The amount of talent on our board of directors is incredible. I would challenge any biotech company to come up with a more resourceful, thoughtful, intelligent, and sophisticated board than the one we have in place now. These guys just impress me at every turn.

This strategic plan is a big deal. Obviously augmenting the management team of the company with plans to commercialize these projects was one of the components of this plan. Getting on the NASDAQ, bringing in operating officer kind of people, as well as a chief financial officer is also a big component of the plan.

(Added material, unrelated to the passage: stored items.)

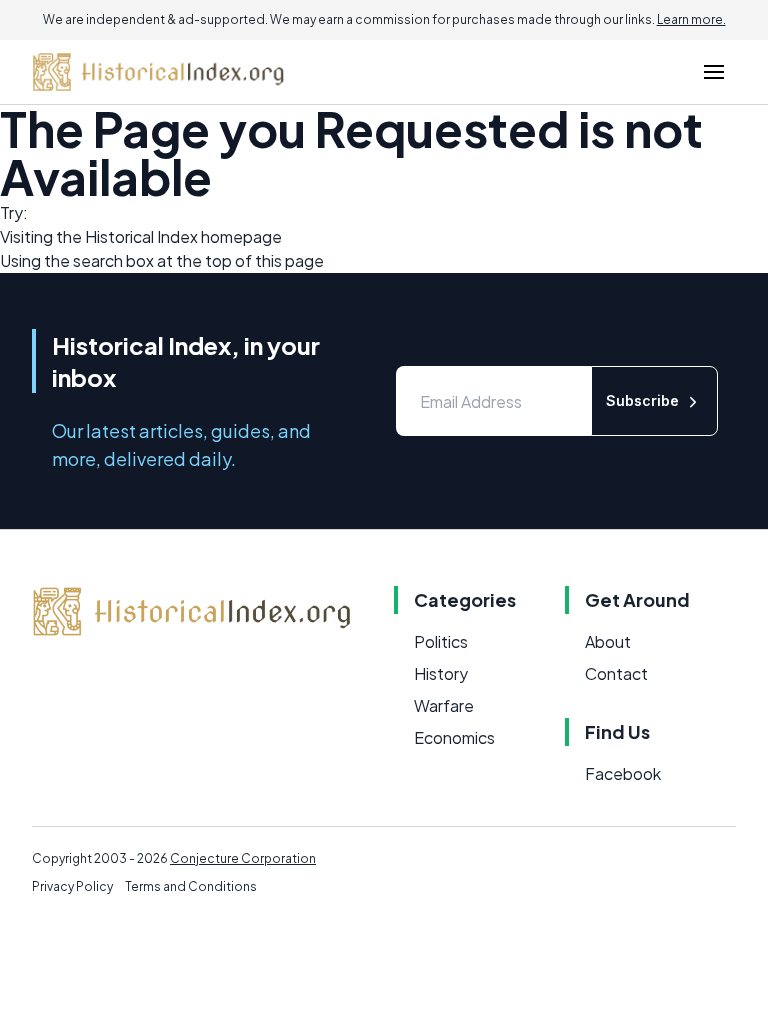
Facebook (623, 773)
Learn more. (691, 19)
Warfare (444, 705)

In terms of other things the board is working on we turn to Dr. Langer. With his presence and his scientific review, there is a great exposure as to how really remarkable our science is. We are gaining lots of traction within the scientific community. This is just one more example of how the board is really helping us.

Final Thoughts

First, I would like to once again thank Mr. Rabin for taking the time to participate in this interview. He answered every question in a thoughtful manner and was very generous with his time. Finally, I would like to make it clear that I was not compensated by ACT or anyone else to compose this article. I am a simple shareholder in this company, a contributor to Seeking Alpha, and nothing more. My intent here is straightforward, and that is to gather as much information as I can for myself and those interested in this company.

Disclosure: I am long ACTC.OB. I wrote this article myself, and it expresses my own opinions. I am not receiving compensation for it (other than from Seeking Alpha). I have no business relationship with any company whose stock is mentioned in this article.